Editorial: Enough with the one-item agenda to make Obama fail

Published 11:59 am Monday, March 8, 2010

Monday, March 8, 2010

Obstruction, obfuscation and outright lies – death panels! – the Republicans have doggedly pursued a one-line to-do list: bring down Obama. Never mind we fail if our president fails.

As we shed another 36,000 jobs in February, Americans are increasingly furious and frustrated – Pentagon shootout! Pilot attacks Austin IRS building! A CNN poll found 62 percent believe most members of Congress don’t deserve re-election – a 10-point surge since 2006.

Filibustering Senate Republicans delayed 80 percent of major legislation in 2009, compared to an average of one a decade from the dawn of the Republic until the Civil War. Filibusters are obviously no longer the weapon of last resort, but a strategic element in calculated gridlock. In the meantime, a consequence of this cynical strategy is that trust in government is extinct.

Tea, a grassroots movement which isn’t really a party, but homage to the 1773 Boston Harbor protest, is fascinating and a force for the two parties to reckon with like they haven’t had since Ross Perot in 1992. Many regard themselves as independent thinkers against big government who, like George Washington, desire politics without parties. These angry Americans are blinded by their rage to one salient fact: the government could play a role in solving huge festering national problems that have been kicked down the road like dodge balls for decades. Debt, Social Security, Medicare, Medicaid, health care, energy, climate change, plus two endless wars in Iraq and Afghanistan which patient terrorists will count as a win if they succeed at bleeding us into ruin.

Solving such intractable problems requires an America-first spirit of compromise and bipartisanship. The conservative revolution elected Ronald Reagan and George H.W. Bush.
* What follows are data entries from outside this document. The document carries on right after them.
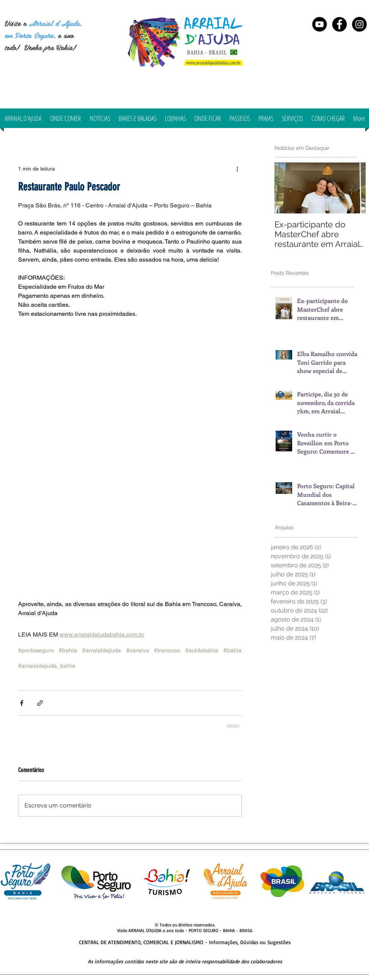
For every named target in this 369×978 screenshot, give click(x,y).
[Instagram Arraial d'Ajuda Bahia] (359, 24)
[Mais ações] (237, 168)
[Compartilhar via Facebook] (21, 703)
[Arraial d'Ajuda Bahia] (339, 24)
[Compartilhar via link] (40, 703)
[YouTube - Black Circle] (319, 24)
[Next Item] (353, 187)
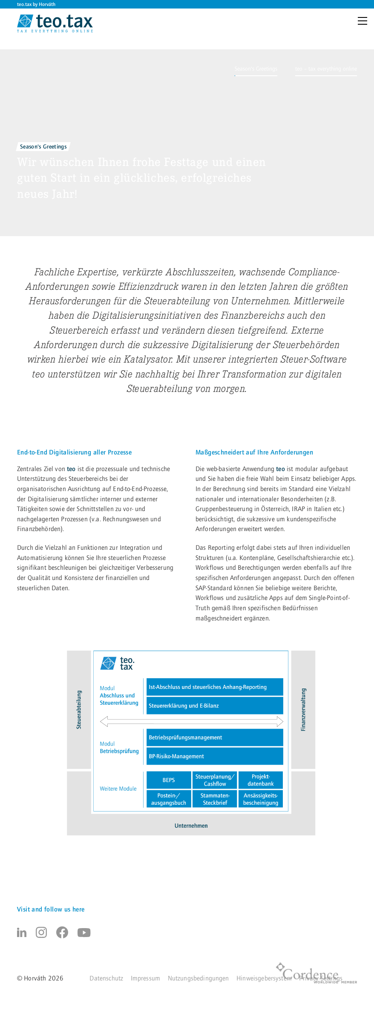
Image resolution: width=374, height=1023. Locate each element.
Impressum (145, 978)
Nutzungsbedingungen (198, 978)
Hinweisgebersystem (264, 978)
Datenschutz (106, 978)
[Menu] (364, 22)
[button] (256, 68)
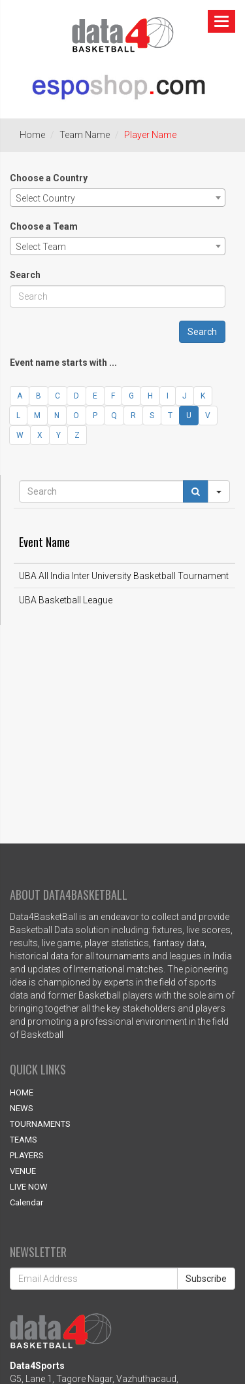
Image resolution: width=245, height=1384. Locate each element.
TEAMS (23, 1139)
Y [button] (58, 435)
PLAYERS (27, 1155)
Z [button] (77, 435)
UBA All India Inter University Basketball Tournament (124, 576)
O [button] (76, 415)
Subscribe (206, 1278)
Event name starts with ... (63, 362)
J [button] (184, 395)
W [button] (20, 435)
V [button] (207, 415)
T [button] (170, 415)
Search (25, 275)
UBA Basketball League (65, 600)
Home (32, 135)
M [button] (37, 415)
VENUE (23, 1171)
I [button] (168, 395)
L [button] (18, 415)
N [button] (56, 415)
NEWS (21, 1108)
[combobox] (117, 197)
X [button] (39, 435)
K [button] (203, 395)
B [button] (38, 395)
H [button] (150, 395)
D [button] (76, 395)
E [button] (95, 395)
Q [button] (114, 415)
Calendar (26, 1202)
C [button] (57, 395)
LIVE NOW (29, 1187)
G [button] (131, 395)
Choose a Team (44, 226)
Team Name (84, 135)
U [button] (188, 415)
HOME (21, 1092)
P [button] (95, 415)
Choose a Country (49, 178)
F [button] (113, 395)
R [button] (133, 415)
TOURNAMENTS (40, 1124)
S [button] (152, 415)
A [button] (19, 395)
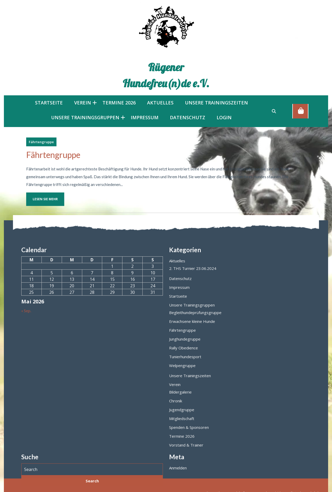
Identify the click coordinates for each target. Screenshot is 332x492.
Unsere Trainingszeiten (216, 102)
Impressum (144, 117)
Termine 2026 (119, 102)
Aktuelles (160, 102)
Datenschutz (187, 117)
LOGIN (224, 117)
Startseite (49, 102)
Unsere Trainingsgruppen (85, 117)
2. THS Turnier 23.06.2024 (192, 458)
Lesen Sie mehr (58, 194)
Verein (82, 102)
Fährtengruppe (57, 146)
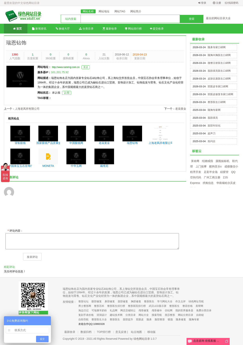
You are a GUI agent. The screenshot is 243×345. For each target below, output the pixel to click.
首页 (16, 28)
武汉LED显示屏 (157, 305)
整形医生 (149, 301)
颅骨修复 (144, 310)
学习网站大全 (164, 301)
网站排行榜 (133, 28)
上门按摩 (201, 166)
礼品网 (113, 310)
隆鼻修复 (181, 319)
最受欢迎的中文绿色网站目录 (22, 3)
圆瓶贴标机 (222, 161)
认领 (66, 92)
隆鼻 (149, 319)
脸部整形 (160, 319)
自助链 (200, 314)
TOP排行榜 (104, 331)
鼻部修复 (110, 301)
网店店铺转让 (128, 310)
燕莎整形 (170, 314)
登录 (202, 2)
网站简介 (135, 11)
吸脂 (170, 319)
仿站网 (168, 310)
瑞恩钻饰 (16, 43)
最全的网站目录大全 (218, 18)
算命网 (195, 161)
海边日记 (83, 310)
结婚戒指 (207, 161)
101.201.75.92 (60, 72)
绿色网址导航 (196, 301)
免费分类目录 (203, 310)
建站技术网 (116, 314)
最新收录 (110, 28)
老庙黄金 (180, 108)
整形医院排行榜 (137, 305)
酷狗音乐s (215, 166)
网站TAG (119, 11)
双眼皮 (140, 319)
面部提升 (128, 319)
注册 (217, 2)
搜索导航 (157, 314)
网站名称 (88, 11)
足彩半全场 (211, 171)
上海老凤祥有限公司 (27, 108)
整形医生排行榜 (116, 305)
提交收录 (157, 28)
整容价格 (187, 305)
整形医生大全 (99, 319)
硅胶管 (224, 171)
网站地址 (104, 11)
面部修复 (123, 301)
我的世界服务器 (184, 310)
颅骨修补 (157, 310)
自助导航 (83, 319)
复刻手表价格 (86, 314)
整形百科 (99, 305)
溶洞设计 (102, 314)
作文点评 (180, 301)
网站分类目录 (185, 314)
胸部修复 (136, 301)
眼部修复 (97, 301)
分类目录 (86, 28)
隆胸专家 (194, 319)
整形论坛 (83, 301)
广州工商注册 (212, 177)
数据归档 (86, 331)
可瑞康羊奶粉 (99, 310)
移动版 (151, 331)
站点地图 (136, 331)
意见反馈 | (121, 331)
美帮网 (199, 305)
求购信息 (208, 182)
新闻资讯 (39, 28)
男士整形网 (84, 305)
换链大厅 (63, 28)
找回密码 (231, 2)
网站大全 (144, 314)
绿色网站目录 (141, 338)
After the GOP lost the White House to two terms by Democrat Bill Clinton, Republicans realized political polarization could level their playing field by bottling up Democrats, then using their failure to win elections.

In the ’80s there still were such quaint things as moderate Republicans who represented blue states from Oregon to Maryland, Pennsylvania, Connecticut, Rhode Island and Vermont.

Their collegiality in an era when “activist government” were not yet swear words accomplished things, such as the 1986 reform bill to simplify the tax code – Mark Siljander was our congressman! – and the 1990 Clean Air Act setting pollution limits.

Since Republicans occupied the White House, trying to demonize federal government as corrupt and incompetent would damage their party. Clinton’s ascendancy to power ushered in a new breed of Republican, such as House Speaker Newt Gingrich and Tom DeLay. “Under President Reagan,” Gingrich recalls, “we never had a majority in the House, so every bill had to include a lot of Democrats. The negotiating was difficult, and the debates were tough, but in the end we got a lot done … President Clinton and I had a series of very tough negotiations, but in the end we accomplished welfare reform, Medicare reform, the first tax cuts in 16 years and the first four consecutive budgets (reducing the public debt by $450 billion) since the 1920s.”

Gingrich, who used filibusters to brake Clinton’s agenda, adds, “Some GOP partisans so deeply distrust Obama, House Speaker Nancy Pelosi and Senate Majority Leader Harry Reid that they assume even meeting with them is an act of betrayal.”

Like sleazy ads, Republicans cling to this line of attack because it works. They quickly grasped that Americans so loath political infighting they take out their ire on whoever happens to be in charge, like the 1994 midterms. Jubilant Democrats thought Obama roared onto the scene strong. They underestimated how the Republican strategy feeds on polarization. The Senate Republican caucus petrified as it shrank.

Obama persuaded three Republicans to break ranks for his stimulus plan – the two women from Maine and Sen. Arlen Specter, who switched parties. Now we’re down to the sickening spectacle of Republican leader Mitch McConnell filibustering a deficit-reduction commission he demanded. Republicans keep getting rewarded by public revulsion with Washington, crippling health care reform by chipping away at government credibility.

Our hot tub time machine has delivered us back to 1993!

The highlight of 2010 so far is the televised exchange in Baltimore between Obama and the House Republican leadership.

Honest debate can be civil, neither side has a monopoly on the truth and not everyone across the aisle is evil.